Both questions are answered without leaving the browser.
How to use it
Section titled “How to use it”- Open the management UI (
https://localhost:7124for the local Aspire stack). - Click the Events entry in the left navigation app-bar (between Custom Tasks and the user-account section).
- The page renders five sections, each backed by a different persistence table:
| Section | Source | Rows you’ll see |
|---|---|---|
| Message Start Events | MessageStartEventRegistrations | one per (MessageName, ProcessDefinitionKey) pair registered by a deploy |
| Signal Start Events | SignalStartEventRegistrations | one per (SignalName, ProcessDefinitionKey) pair |
| Conditional Start Events | ConditionalStartEventListenerState filtered to IsRegistered=true | one per active conditional listener — its ProcessDefinitionKey, ActivityId, and ConditionExpression |
| Active Message Subscriptions | MessageSubscriptions | every workflow instance currently parked on a message catch event |
| Active Signal Subscriptions | SignalSubscriptions | every workflow instance currently parked on a signal catch event |
Click Refresh to re-query all five sections. The page does not auto-poll — you decide when to take a fresh snapshot. Workflow / activity instance IDs are truncated to 8 characters + ellipsis; hover the truncated value to see the full GUID via tooltip.
Best-practice example
Section titled “Best-practice example”You deploy a workflow that opens with <bpmn:messageStartEvent> and listens for order-placed. Then you want to confirm both “the engine knows about my start event” and “an instance does pause on the catch”:
# 1. Deploy the fixturecurl -X POST https://localhost:7140/Workflow/deploy \ -H "Content-Type: application/json" \ -d "{\"BpmnXml\": $(cat tests/manual/16-message-start-event/message-start.bpmn | jq -Rs .)}"

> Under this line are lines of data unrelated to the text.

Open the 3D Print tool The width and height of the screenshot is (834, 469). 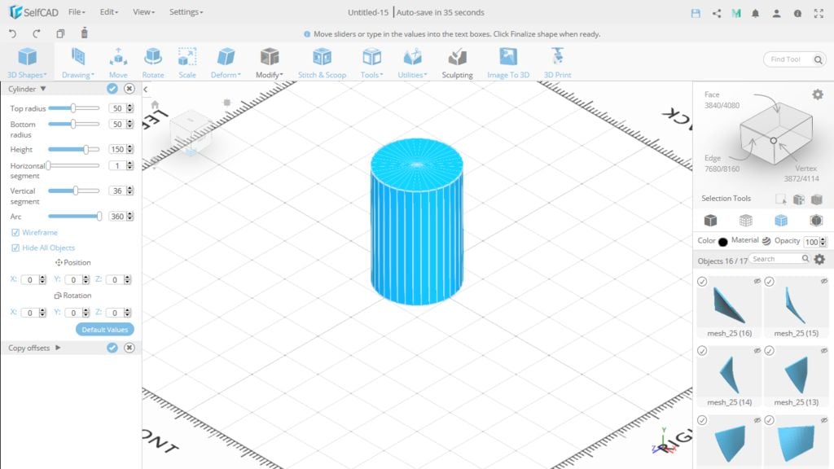click(x=557, y=62)
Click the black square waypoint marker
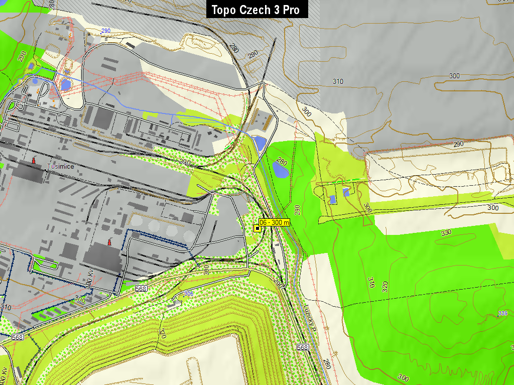 point(258,228)
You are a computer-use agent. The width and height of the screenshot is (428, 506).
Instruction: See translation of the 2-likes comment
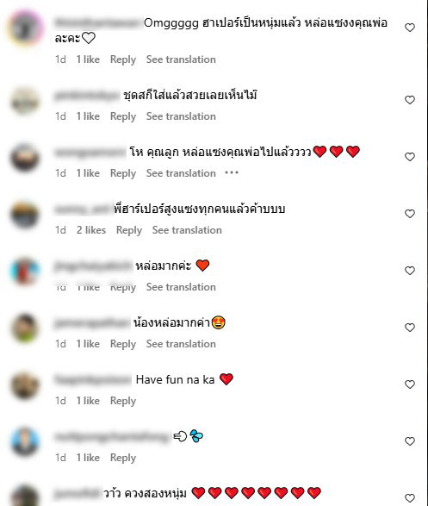[187, 230]
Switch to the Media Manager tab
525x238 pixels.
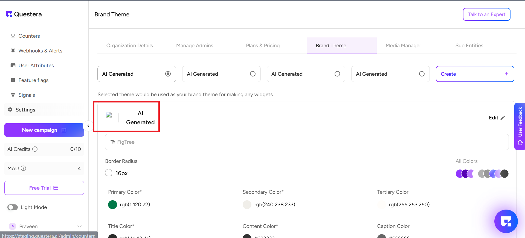pyautogui.click(x=403, y=46)
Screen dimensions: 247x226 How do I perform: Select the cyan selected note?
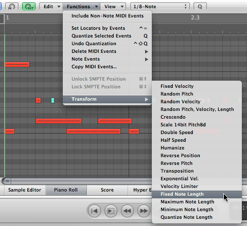(x=53, y=100)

# 2. Open /events and click Refresh — the row should appear in# "Message Start Events" with MessageName="order-placed".
# 3. Send the start messagecurl -X POST https://localhost:7140/Workflow/message \ -H "Content-Type: application/json" \ -d '{"MessageName":"order-placed","CorrelationKey":"order-1","Variables":{}}'
# 4. The instance starts, runs through any user / service tasks, and parks# on the next catch event. Refresh /events — that catch shows up under# "Active Message Subscriptions".
# 5. Send the catch message — the row disappears from /events on the next# Refresh. (Subscription tables are delete-on-completion; the engine# removes the row when the catch fires.)The “row vanishes after the catch fires” cycle is the easiest way to confirm correlation keys end-to-end without reading event logs.
What it does not do
Section titled “What it does not do”The Events page is read-only in v1. It does not let you cancel a subscription, force-deliver a message, or edit a registration — those actions belong on the workflow-instance detail view (and the lifecycle endpoints under /Workflow/*). It also does not auto-poll; large pages are typically polled by an external monitoring stack rather than the browser, so a manual Refresh fits the operator’s workflow without burning bandwidth.
Authentication
Section titled “Authentication”Authentication is handled at the route level (<AuthorizeRouteView> in Routes.razor) plus the RequireAuthenticatedUser fallback policy in Program.cs. When OIDC is unconfigured, the page is anonymous; when configured, every route — including /events — gates behind the IdP. There is no per-page <AuthorizeView> wrapper to maintain. See API JWT Authentication for the configuration surface.